+++ RAW DATA +++

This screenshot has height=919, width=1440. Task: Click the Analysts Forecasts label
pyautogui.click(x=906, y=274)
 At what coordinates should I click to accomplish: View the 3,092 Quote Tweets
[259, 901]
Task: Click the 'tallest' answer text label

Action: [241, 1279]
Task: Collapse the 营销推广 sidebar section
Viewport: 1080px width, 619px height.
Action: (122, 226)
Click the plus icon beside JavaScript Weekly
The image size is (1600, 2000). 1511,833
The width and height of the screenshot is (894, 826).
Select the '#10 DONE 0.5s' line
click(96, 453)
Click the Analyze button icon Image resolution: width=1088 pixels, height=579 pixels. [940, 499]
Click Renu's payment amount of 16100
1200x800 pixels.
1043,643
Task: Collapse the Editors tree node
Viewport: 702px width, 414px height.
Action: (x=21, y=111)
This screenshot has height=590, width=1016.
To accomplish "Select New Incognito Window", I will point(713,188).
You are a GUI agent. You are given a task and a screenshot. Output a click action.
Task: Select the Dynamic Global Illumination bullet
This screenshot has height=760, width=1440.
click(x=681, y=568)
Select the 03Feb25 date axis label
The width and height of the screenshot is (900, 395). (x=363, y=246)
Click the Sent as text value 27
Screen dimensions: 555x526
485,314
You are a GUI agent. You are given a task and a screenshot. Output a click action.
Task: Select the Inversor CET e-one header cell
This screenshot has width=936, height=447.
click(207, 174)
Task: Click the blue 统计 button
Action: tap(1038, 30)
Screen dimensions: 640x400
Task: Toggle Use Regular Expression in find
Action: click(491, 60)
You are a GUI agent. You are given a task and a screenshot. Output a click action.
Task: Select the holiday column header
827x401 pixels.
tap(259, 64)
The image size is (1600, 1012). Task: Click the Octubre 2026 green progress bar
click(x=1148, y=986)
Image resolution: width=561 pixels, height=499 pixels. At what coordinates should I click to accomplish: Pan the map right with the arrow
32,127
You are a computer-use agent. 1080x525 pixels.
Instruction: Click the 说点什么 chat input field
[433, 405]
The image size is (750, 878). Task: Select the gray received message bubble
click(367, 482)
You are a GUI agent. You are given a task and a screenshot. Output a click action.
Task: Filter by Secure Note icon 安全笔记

+++

TO DO |
Every piece of the data must be set down exactly. Omit nothing.

RESULT OF THIS EXERCISE |
This screenshot has height=919, width=1440. Task: Click the Analysts Forecasts label
pyautogui.click(x=906, y=274)
 At what coordinates should I click to accomplish: View the 3,092 Quote Tweets
[259, 901]
Task: Click the 'tallest' answer text label

Action: [241, 1279]
Task: Collapse the 营销推广 sidebar section
Viewport: 1080px width, 619px height.
Action: (122, 226)
Click the plus icon beside JavaScript Weekly
The image size is (1600, 2000). 1511,833
The width and height of the screenshot is (894, 826).
Select the '#10 DONE 0.5s' line
click(96, 453)
Click the Analyze button icon Image resolution: width=1088 pixels, height=579 pixels. [940, 499]
Click Renu's payment amount of 16100
1200x800 pixels.
1043,643
Task: Collapse the Editors tree node
Viewport: 702px width, 414px height.
Action: (x=21, y=111)
This screenshot has height=590, width=1016.
To accomplish "Select New Incognito Window", I will point(713,188).
You are a GUI agent. You are given a task and a screenshot. Output a click action.
Task: Select the Dynamic Global Illumination bullet
This screenshot has height=760, width=1440.
click(x=681, y=568)
Select the 03Feb25 date axis label
The width and height of the screenshot is (900, 395). (x=363, y=246)
Click the Sent as text value 27
Screen dimensions: 555x526
485,314
You are a GUI agent. You are given a task and a screenshot. Output a click action.
Task: Select the Inversor CET e-one header cell
This screenshot has width=936, height=447.
click(207, 174)
Task: Click the blue 统计 button
Action: tap(1038, 30)
Screen dimensions: 640x400
Task: Toggle Use Regular Expression in find
Action: click(491, 60)
You are a GUI agent. You are given a task and a screenshot. Output a click action.
Task: Select the holiday column header
827x401 pixels.
tap(259, 64)
The image size is (1600, 1012). Task: Click the Octubre 2026 green progress bar
click(x=1148, y=986)
Image resolution: width=561 pixels, height=499 pixels. At what coordinates should I click to accomplish: Pan the map right with the arrow
32,127
You are a computer-use agent. 1080x525 pixels.
Instruction: Click the 说点什么 chat input field
[433, 405]
The image size is (750, 878). Task: Select the gray received message bubble
click(367, 482)
You are a GUI agent. You are given a task and a screenshot. Output a click action.
Task: Filter by Secure Note icon 安全笔记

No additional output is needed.